* _Data for review_
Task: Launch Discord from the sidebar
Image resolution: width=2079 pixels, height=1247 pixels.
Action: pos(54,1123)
* * *
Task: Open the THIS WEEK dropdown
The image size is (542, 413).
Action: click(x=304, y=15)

* _What you will do_
Copy whichever lines in the listing above hold "Task".

* _Solution to the exercise_
Task: Launch Discord from the sidebar
Task: Open the THIS WEEK dropdown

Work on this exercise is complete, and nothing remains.